Only one of my appointments presented for testing as scheduled, and she arrived much too early. The scheduled interpreter arrived on time according to arrangements made several weeks ago. I administered fewer instruments than planned because more in-depth testing would have been inappropriate based upon observed behaviors and tested levels of academic achievement.

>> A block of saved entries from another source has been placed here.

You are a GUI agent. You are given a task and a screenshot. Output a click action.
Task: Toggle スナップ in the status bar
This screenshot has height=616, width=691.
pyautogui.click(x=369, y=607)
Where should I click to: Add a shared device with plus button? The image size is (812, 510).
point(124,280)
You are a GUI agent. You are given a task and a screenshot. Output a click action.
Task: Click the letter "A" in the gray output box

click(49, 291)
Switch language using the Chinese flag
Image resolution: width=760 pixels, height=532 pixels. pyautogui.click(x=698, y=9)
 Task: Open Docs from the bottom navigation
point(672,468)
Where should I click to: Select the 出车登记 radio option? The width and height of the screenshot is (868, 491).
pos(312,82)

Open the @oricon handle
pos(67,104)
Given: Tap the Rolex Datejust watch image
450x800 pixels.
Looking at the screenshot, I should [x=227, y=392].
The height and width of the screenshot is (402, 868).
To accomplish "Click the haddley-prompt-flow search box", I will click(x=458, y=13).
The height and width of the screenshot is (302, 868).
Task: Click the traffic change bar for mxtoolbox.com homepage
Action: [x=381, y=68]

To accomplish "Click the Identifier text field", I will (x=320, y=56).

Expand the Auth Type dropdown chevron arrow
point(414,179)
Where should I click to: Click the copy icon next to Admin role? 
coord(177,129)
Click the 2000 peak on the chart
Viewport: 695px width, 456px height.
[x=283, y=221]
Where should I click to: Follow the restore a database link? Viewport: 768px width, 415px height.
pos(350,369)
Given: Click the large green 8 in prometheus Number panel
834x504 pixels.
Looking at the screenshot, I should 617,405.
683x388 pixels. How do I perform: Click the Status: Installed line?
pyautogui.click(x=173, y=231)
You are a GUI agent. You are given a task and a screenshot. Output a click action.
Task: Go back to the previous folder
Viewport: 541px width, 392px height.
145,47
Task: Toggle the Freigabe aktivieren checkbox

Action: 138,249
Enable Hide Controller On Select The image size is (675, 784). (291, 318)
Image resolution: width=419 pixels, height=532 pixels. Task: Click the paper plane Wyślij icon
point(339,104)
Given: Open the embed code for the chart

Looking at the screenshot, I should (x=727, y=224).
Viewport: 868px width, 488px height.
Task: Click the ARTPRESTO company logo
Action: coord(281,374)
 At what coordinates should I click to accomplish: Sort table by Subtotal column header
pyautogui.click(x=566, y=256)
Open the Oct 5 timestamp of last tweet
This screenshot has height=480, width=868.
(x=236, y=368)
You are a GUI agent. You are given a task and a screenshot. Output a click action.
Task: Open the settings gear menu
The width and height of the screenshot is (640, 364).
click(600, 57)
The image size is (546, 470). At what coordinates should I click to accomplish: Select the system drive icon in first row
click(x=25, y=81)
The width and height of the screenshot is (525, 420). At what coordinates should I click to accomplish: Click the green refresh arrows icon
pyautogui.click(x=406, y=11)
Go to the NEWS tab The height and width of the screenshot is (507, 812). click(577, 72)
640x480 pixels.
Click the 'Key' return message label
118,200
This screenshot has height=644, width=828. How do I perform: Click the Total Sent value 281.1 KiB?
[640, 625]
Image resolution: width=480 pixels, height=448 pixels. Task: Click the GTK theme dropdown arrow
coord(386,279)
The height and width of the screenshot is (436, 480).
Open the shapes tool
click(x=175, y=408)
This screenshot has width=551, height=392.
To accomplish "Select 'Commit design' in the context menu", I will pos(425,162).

The referring file contained nothing of use in preparing for the evaluation.

While I was busy getting to and working at Chattanooga, Caution-Lady and my mom took Seventy-Six to Nashville for CT scan to determine whether the apparently bone-covered cyst on his left brow extends its foul reach through the suture-line and into the infant boy’s skull. He did fine, although he had to have an IV to introduce some sort of dye into his system for imaging contrast.

On my way home, I got cheap gas at Manchester, and stopped at Jim Long Imports for Thursday’s 150,000 mile service. Ugh, another expense.

Back home, CL and 76 had arrived just a little before I did. We ate a quick supper, then had to enrobe our cranky baby (detoxing from the sedative given to induce stillness during the CT scan) in his green Godzilla costume to take him around to the homes of relatives and friends for his first ever Trick-or-Treat outing. He fussed horribly at the first stop. Was somewhat less angry by the time we got to my mom’s house, and after a short visit during which my wife and I ate cookies and candy on behalf of our son, we headed home without making the other intended stops. The kid just needed to be home. So did the parents.

Today, we accomplished nothing, but did look at some more houses. I am tired again.